The Deregulation Bill will give all schools the freedom to vary the length of  the school holidays.  This is likely to cause problems for parents with children at different schools.  What sanctions do you plan to put in place for those parents who take their children on holiday in term time when terms are longer?

Schools can vary the length of the school day but parents at one primary academy in Great Yarmouth felt this impinged on family life.  What is your response to these parents?  And will there be sanctions for parents who collect their children from school before the end of the lengthened school day?

How much money will you allow local authorities, particularly in rural areas, when they have to pay for more school transport because of the difficulty of co-ordinating transport for schools with varying school times and terms?  Or will you expect already cash-strapped LAs to pay the extra cost?  Or parents?

The Independent reported that the DfE had had secret talks about allowing schools to be run for profit.  Will you release the names of the companies which have been in discussion with the Department?

When will you let the electorate know that you are firmly in favour of running schools for profit, that you have been so since before the last election, and profit-making schools would become a reality if the Conservatives were to win the next election?  Will this policy be clearly stated in the Conservative manifesto?


If we are all "in it together" would it make sense to introduce performance related pay for MPs and also change their pensions in the same way that teachers' pensions are being reformed?

Do you view teaching as a profession like medicine or more a trade like plumbing? If the former why is apprenticeship alone acceptable and university education in the actual profession no necessary?
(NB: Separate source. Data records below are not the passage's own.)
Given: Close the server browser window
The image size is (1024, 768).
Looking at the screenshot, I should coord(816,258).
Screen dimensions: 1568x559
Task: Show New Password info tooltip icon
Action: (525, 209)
You have made clear that quality of teaching is central to your vision. Why then has there not been more focus on, and funding for, professional development for teachers and other school staff?

Do you feel it could be a problem that teachers and headteachers feel criticised and blamed by your government and by yourself? is it not the case that most leaders feel the need to build the support of those who they want to implement change?


In truth these are just a start. We realise there are not enough on many aspects of education. Special educational needs, for instance. We invite you to add any questions you would have for Mr Gove.